The hope is to make utilities more efficient and reduce the amount of greenhouse gases they generate. A more advanced they call C6+ could serve as a digital marketplace and exchange for carbon and renewable energy.
Theoretically, C6+ could tokenize carbon credits. Ideally, a utility could trade the carbon credits for solar-generated electricity.
You could use Power Ledger’s Energy Trading platform to sell excess electricity from your solar panels to your neighbors for Power Ledger (POWR). Utilities could use the same platform to sell excess electricity on the open market for POWR.
Plus, Power Ledger’s VPP 2.0 could allow households and businesses to sell electricity from batteries on the open market for Power Ledger (POWR) tokens. Hence, products such as the Tesla PowerWall could pay for themselves with VPP 2.0’s help.
Additionally, electric car owners could sell electricity from their vehicles’ batteries through VPP 2.0. Plus, you could theoretically use VPP 2.0 buy electricity from your neighbor to charge to your Tesla Model 3.
Notably, Silicon Valley Power in Santa Clara, California, uses Power Ledger technology monetize electric vehicle infrastructure. The hope is to use tokenized carbon trading to pay for juice for electric vehicles.
Power Ledger claims Silicon Valley Power distributes 15,000 kilowatt hours (kWh) of electricity to vehicles each quarter. I think Power Ledger and Silicon Valley Power could serve a huge market someday.
The International Energy Agency estimates 30% of the world’s vehicles could be electric by 2030. Currently 1% of the world’s autos; around 5.1 million vehicles, are electric, CNBC estimates. Thus, Power Ledger’s market is still theoretical.
The xGrid is a platform that allows homeowners and businesses to sell electricity from rooftop solar panels. The uGrid could enable owners of larger buildings; such as shopping centers, to sell electricity from rooftop solar panels.
For instance, Walmart (NYSE: WMT) could use the uGrid to sell electricity generated by panels on the roofs of its massive supercenters. I think the uGrid could be big business because Walmart operates 3,570 Supercenters in the United States.
“Scalability is a big bottleneck because the Ethereum blockchain is almost full,” Ethereum co-creator Vitalik Buterin told The Toronto Star in August 2019. To explain, blockchain has little capacity because of all the encryption and security measures.
Consequently, most experts estimate the Ethereum blockchain can only process 15 transactions per second (TPS), CoinDesk claims. Thus, a Power Ledger app could crash if 20 people try to use it at once.
Hence, Power Ledger could need to adopt a different blockchain such as EOS (EOS). The EOS Network Monitor estimates EOS has processed up to 3,996 TPS in the past. However, EOS was only processing between 18 and 29 TPS on 5 December 2019.
Under the present circumstances, Power Ledger’s (POWR) is purely theoretical. Uses of it are limited, and evidence of success is lacking.

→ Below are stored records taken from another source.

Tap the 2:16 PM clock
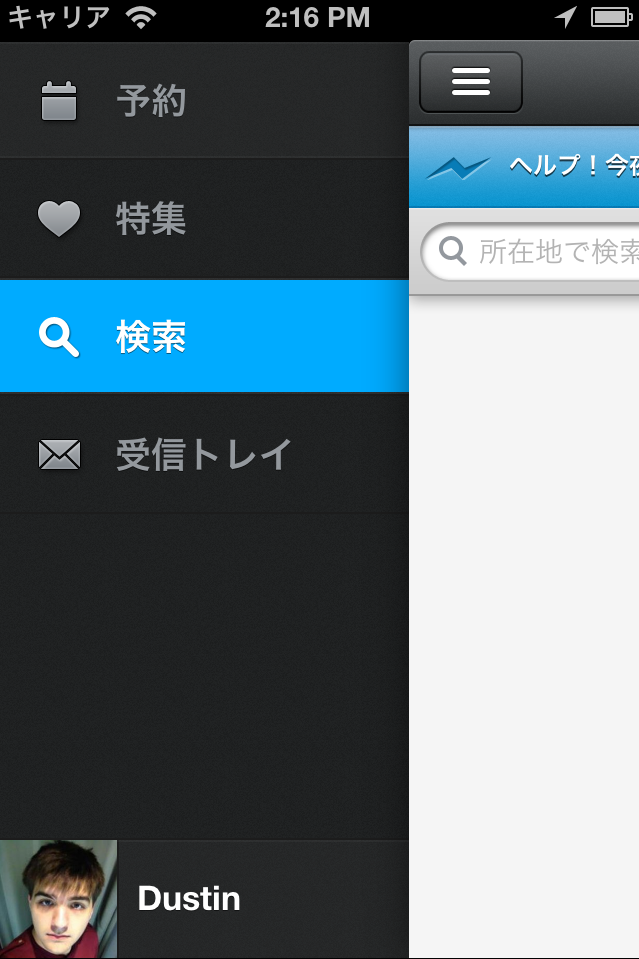Image resolution: width=639 pixels, height=959 pixels. (x=317, y=17)
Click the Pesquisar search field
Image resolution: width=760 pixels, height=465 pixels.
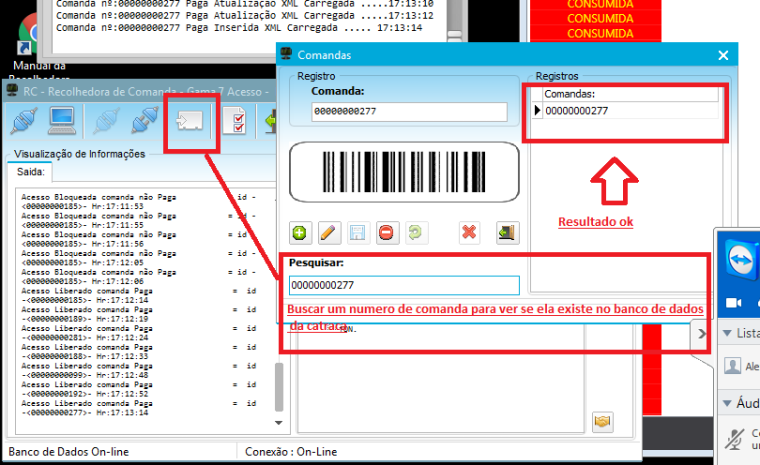[404, 285]
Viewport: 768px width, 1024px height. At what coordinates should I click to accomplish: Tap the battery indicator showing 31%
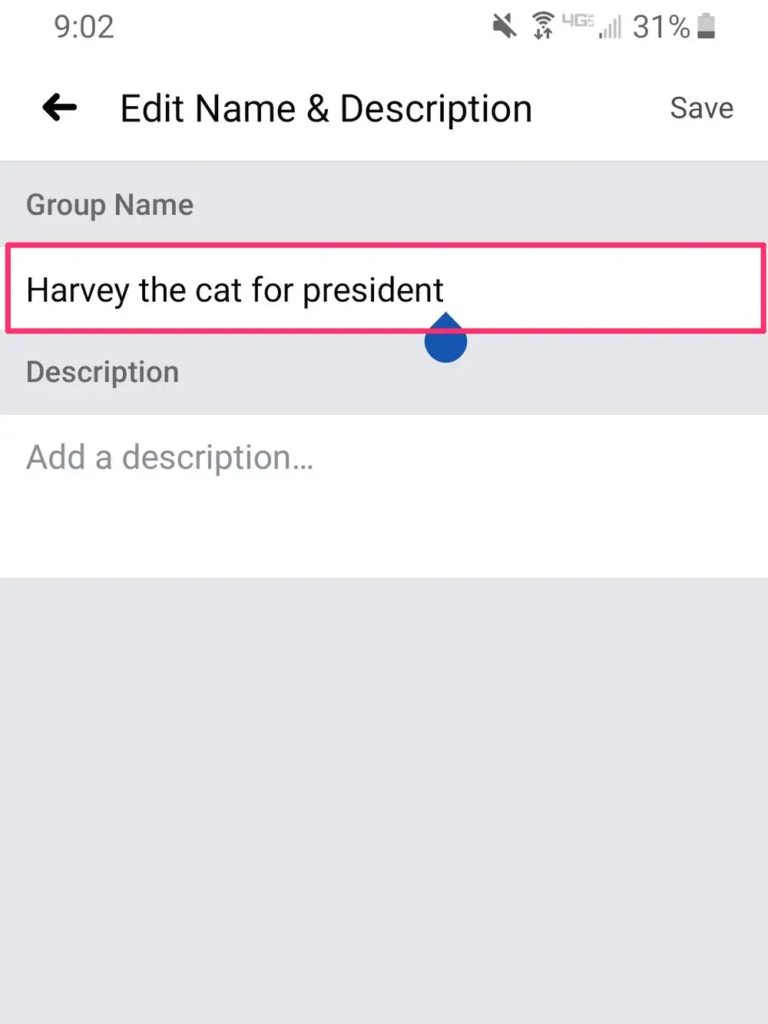coord(660,27)
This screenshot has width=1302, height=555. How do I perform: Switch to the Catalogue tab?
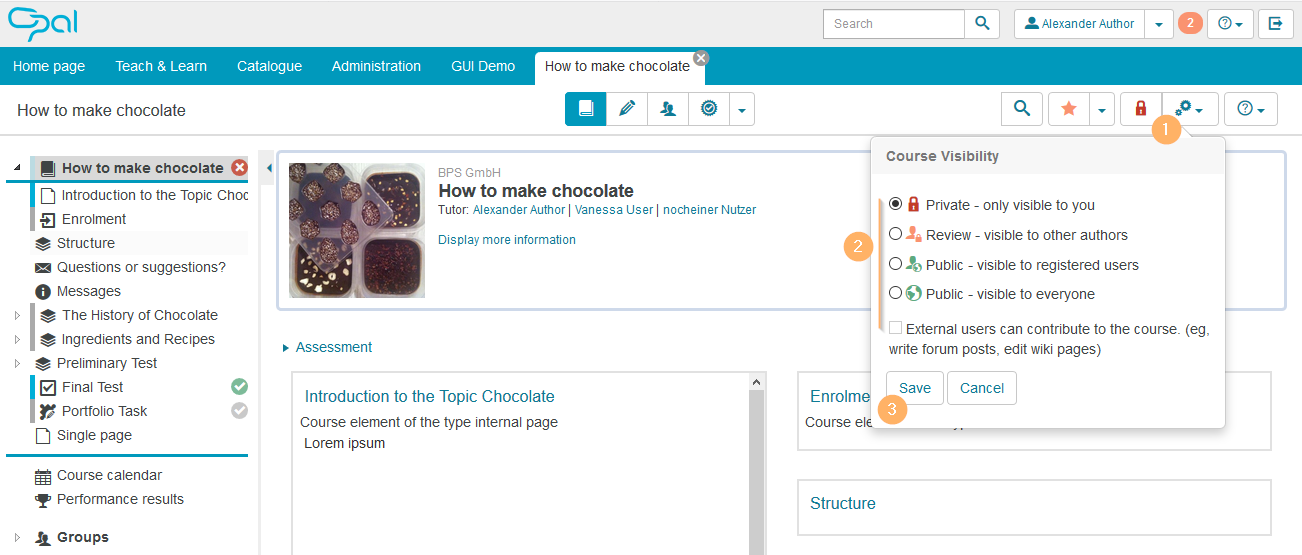(269, 66)

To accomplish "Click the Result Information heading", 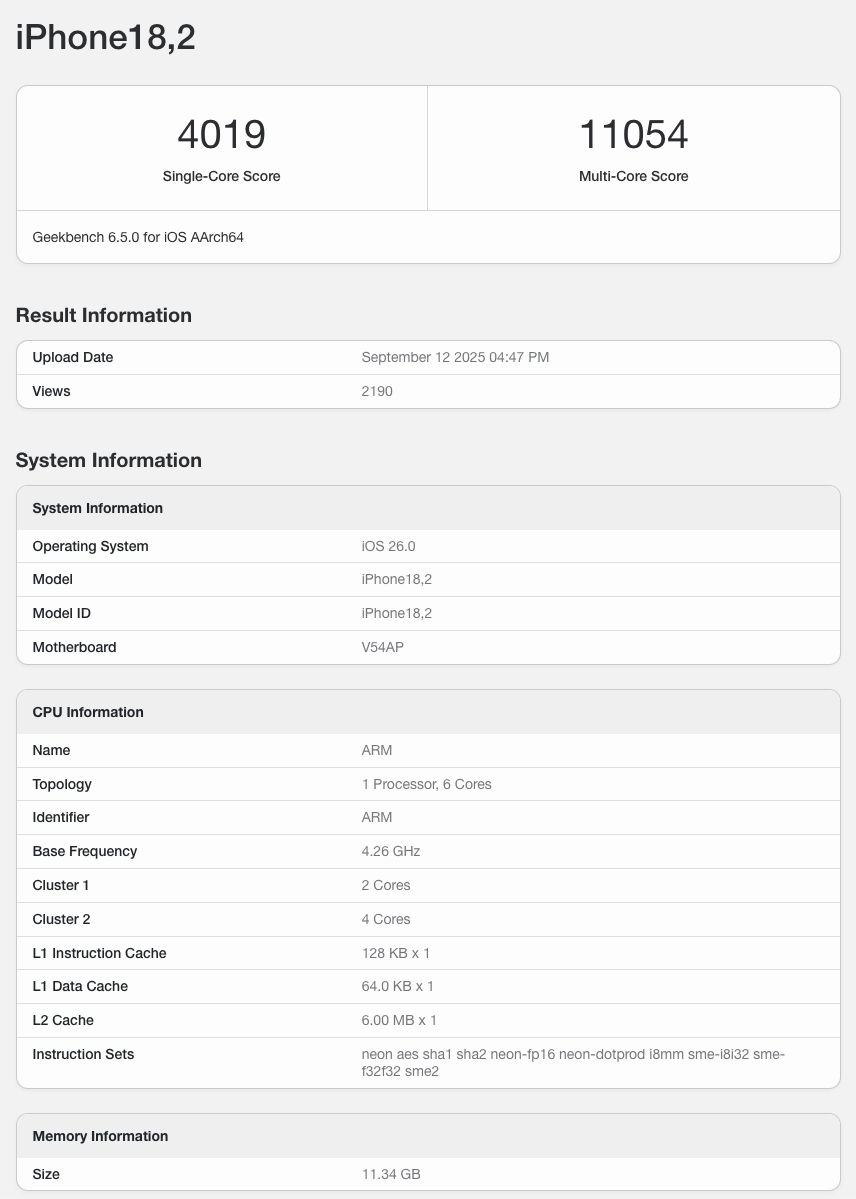I will [x=104, y=315].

Mr. Market; however, gives Power Ledger some value. For instance, CoinMarketCap gave POWR a 3.8₵ Coin Price; a $16.116 million Market Capitalization, and a 24-Hour Market Volume of $1.01 million on 5 December 2019. In addition, there was a Circulating Supply of 421.985 million POWR, and a Total Supply of one billion POWR.
Additionally, Bancor’s Liquidity Network gave POWR a Coin Price of 3.8₵ and a liquidity depth of $24,991 on 5 December 2019. Bancor’s Liquidity Network makes easy to convert ERC20 Tokens by giving them cash value. The Liquidity is the value of the POWR in the Bancor Liquidity Network.
In the final analysis, Power Ledger is an interesting cryptocurrency that could have a lot of value someday. However, Power Ledger (POWR) will not have a real value until the Power Ledger platforms start making money.